-- Task instructions --
Write out exactly the lines of the entries below from the one holding "Where should I click to: Open" to the one holding "Task: Select electricity", inclusive, and leave out all other lines.

-- Given records --
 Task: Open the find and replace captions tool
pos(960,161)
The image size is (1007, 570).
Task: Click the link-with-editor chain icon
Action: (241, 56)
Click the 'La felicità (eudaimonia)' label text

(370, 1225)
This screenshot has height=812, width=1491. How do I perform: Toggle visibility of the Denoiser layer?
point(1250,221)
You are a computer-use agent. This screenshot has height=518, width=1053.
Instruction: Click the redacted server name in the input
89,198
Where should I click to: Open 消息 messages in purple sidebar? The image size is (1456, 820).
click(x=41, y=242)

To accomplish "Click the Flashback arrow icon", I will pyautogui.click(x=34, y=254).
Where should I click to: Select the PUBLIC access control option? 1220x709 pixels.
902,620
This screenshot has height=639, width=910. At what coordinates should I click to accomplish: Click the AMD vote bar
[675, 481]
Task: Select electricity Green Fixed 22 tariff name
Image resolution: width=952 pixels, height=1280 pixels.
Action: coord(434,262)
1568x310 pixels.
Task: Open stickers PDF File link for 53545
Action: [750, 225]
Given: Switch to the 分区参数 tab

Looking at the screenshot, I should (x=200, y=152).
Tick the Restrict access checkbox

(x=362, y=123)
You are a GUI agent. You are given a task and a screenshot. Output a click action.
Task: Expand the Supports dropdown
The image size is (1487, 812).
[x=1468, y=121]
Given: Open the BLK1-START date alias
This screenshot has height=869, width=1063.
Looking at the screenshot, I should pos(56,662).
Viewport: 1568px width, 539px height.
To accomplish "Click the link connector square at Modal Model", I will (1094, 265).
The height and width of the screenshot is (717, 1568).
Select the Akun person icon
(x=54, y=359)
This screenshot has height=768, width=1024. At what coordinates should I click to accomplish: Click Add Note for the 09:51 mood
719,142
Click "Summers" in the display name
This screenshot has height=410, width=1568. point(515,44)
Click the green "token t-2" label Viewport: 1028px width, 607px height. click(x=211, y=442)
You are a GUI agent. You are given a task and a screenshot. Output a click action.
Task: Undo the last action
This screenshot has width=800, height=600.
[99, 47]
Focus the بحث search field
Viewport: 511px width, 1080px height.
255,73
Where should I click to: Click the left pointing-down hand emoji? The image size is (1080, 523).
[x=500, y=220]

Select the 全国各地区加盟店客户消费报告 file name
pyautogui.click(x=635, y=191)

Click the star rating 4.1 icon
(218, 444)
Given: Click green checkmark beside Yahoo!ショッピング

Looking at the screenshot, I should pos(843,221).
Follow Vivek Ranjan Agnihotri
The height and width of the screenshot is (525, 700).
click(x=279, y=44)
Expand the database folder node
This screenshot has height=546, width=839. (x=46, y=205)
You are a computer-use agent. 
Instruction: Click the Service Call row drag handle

-- Your solution --
Where should I click to: Open 消息 messages in purple sidebar? The image size is (1456, 820).
click(x=41, y=242)

To accomplish "Click the Flashback arrow icon", I will pyautogui.click(x=34, y=254).
Where should I click to: Select the PUBLIC access control option? 1220x709 pixels.
902,620
This screenshot has height=639, width=910. At what coordinates should I click to accomplish: Click the AMD vote bar
[675, 481]
Task: Select electricity Green Fixed 22 tariff name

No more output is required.